Assignment: The listing below is to be given again in full and word for word, without its images.

Exercise data:
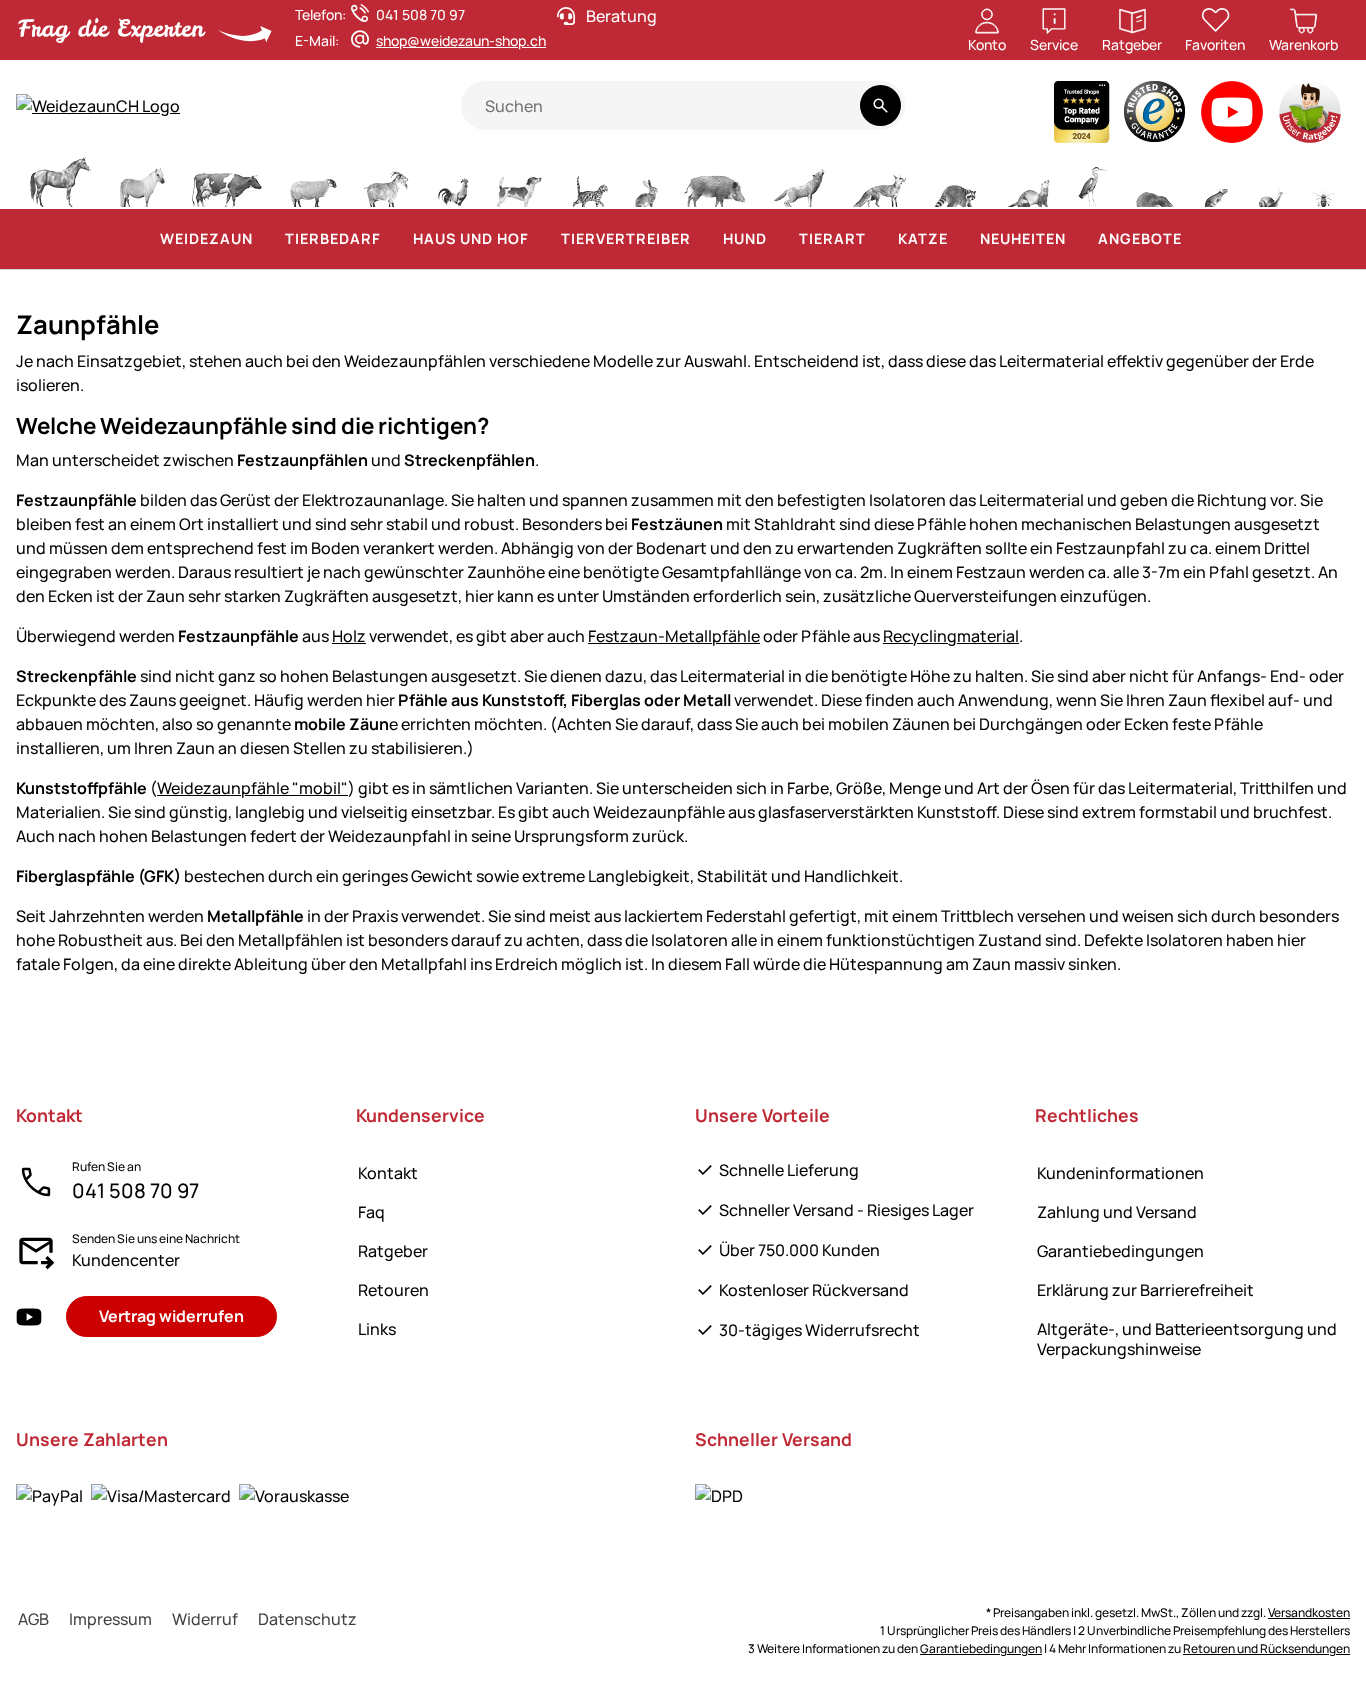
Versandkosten (1309, 1612)
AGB (33, 1619)
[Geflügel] (453, 180)
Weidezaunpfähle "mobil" (252, 788)
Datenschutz (307, 1619)
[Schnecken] (1271, 180)
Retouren (393, 1290)
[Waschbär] (955, 180)
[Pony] (141, 180)
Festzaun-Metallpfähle (674, 636)
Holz (349, 636)
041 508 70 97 (135, 1190)
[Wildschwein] (715, 180)
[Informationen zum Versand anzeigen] (719, 1495)
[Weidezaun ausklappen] (265, 239)
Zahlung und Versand (1117, 1212)
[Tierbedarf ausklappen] (393, 239)
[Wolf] (799, 180)
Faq (371, 1212)
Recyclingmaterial (951, 636)
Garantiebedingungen (1120, 1251)
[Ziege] (387, 180)
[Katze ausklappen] (960, 239)
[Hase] (646, 180)
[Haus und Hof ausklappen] (541, 239)
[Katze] (588, 180)
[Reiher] (1092, 180)
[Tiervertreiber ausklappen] (703, 239)
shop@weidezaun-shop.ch (461, 40)
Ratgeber (393, 1251)
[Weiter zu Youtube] (1232, 116)
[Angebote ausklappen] (1194, 239)
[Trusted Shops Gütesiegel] (1155, 116)
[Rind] (227, 180)
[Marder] (1027, 180)
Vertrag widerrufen (171, 1316)
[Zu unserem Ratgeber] (1311, 116)
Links (377, 1329)
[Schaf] (313, 180)
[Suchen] (880, 105)
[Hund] (519, 180)
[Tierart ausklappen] (878, 239)
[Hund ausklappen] (779, 239)
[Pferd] (60, 180)
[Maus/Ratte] (1215, 180)
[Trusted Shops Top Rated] (1081, 116)
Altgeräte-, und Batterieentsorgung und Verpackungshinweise (1187, 1338)
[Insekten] (1324, 180)
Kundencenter (126, 1260)
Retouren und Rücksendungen (1266, 1648)
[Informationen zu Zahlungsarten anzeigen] (182, 1495)
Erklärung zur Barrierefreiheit (1145, 1290)
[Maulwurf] (1154, 180)
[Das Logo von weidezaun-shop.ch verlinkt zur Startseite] (238, 106)
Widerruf (205, 1619)
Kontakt (388, 1173)
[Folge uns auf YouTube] (29, 1316)
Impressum (110, 1619)
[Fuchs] (879, 180)
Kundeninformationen (1120, 1173)
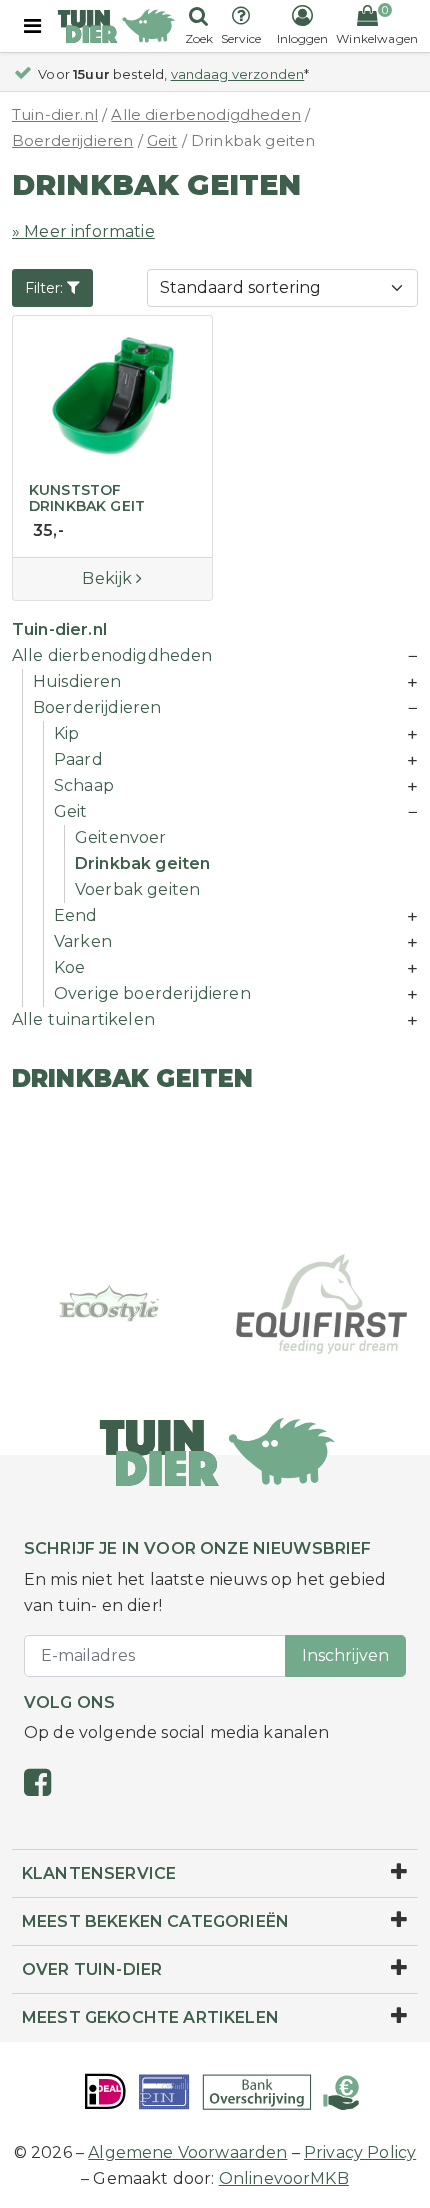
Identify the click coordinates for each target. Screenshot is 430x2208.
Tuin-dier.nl (55, 115)
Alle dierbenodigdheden (206, 115)
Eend (76, 915)
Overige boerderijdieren (152, 993)
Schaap (84, 785)
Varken (83, 941)
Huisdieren (77, 681)
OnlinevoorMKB (284, 2178)
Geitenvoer (121, 837)
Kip (66, 733)
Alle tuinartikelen (83, 1019)
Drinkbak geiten (142, 863)
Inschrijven (345, 1655)
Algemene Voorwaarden (187, 2152)
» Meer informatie (83, 231)
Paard (78, 759)
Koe (69, 967)
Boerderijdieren (72, 141)
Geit (162, 141)
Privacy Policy (360, 2152)
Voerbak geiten (137, 889)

Answer:
Versandkosten (1309, 1612)
AGB (33, 1619)
[Geflügel] (453, 180)
Weidezaunpfähle "mobil" (252, 788)
Datenschutz (307, 1619)
[Schnecken] (1271, 180)
Retouren (393, 1290)
[Waschbär] (955, 180)
[Pony] (141, 180)
Festzaun-Metallpfähle (674, 636)
Holz (349, 636)
041 508 70 97 (135, 1190)
[Wildschwein] (715, 180)
[Informationen zum Versand anzeigen] (719, 1495)
[Weidezaun ausklappen] (265, 239)
Zahlung und Versand (1117, 1212)
[Tierbedarf ausklappen] (393, 239)
[Wolf] (799, 180)
Faq (371, 1212)
Recyclingmaterial (951, 636)
Garantiebedingungen (1120, 1251)
[Ziege] (387, 180)
[Katze ausklappen] (960, 239)
[Hase] (646, 180)
[Haus und Hof ausklappen] (541, 239)
[Katze] (588, 180)
[Reiher] (1092, 180)
[Tiervertreiber ausklappen] (703, 239)
shop@weidezaun-shop.ch (461, 40)
Ratgeber (393, 1251)
[Weiter zu Youtube] (1232, 116)
[Angebote ausklappen] (1194, 239)
[Trusted Shops Gütesiegel] (1155, 116)
[Rind] (227, 180)
[Marder] (1027, 180)
Vertrag widerrufen (171, 1316)
[Zu unserem Ratgeber] (1311, 116)
Links (377, 1329)
[Schaf] (313, 180)
[Suchen] (880, 105)
[Hund] (519, 180)
[Tierart ausklappen] (878, 239)
[Hund ausklappen] (779, 239)
[Pferd] (60, 180)
[Maus/Ratte] (1215, 180)
[Trusted Shops Top Rated] (1081, 116)
Altgeräte-, und Batterieentsorgung und Verpackungshinweise (1187, 1338)
[Insekten] (1324, 180)
Kundencenter (126, 1260)
Retouren und Rücksendungen (1266, 1648)
[Informationen zu Zahlungsarten anzeigen] (182, 1495)
Erklärung zur Barrierefreiheit (1145, 1290)
[Maulwurf] (1154, 180)
[Das Logo von weidezaun-shop.ch verlinkt zur Startseite] (238, 106)
Widerruf (205, 1619)
Kontakt (388, 1173)
[Folge uns auf YouTube] (29, 1316)
Impressum (110, 1619)
[Fuchs] (879, 180)
Kundeninformationen (1120, 1173)
Identify the click coordinates for each target. Screenshot is 430x2208.
Tuin-dier.nl (55, 115)
Alle dierbenodigdheden (206, 115)
Eend (76, 915)
Overige boerderijdieren (152, 993)
Schaap (84, 785)
Varken (83, 941)
Huisdieren (77, 681)
OnlinevoorMKB (284, 2178)
Geitenvoer (121, 837)
Kip (66, 733)
Alle tuinartikelen (83, 1019)
Drinkbak geiten (142, 863)
Inschrijven (345, 1655)
Algemene Voorwaarden (187, 2152)
» Meer informatie (83, 231)
Paard (78, 759)
Koe (69, 967)
Boerderijdieren (72, 141)
Geit (162, 141)
Privacy Policy (360, 2152)
Voerbak geiten (137, 889)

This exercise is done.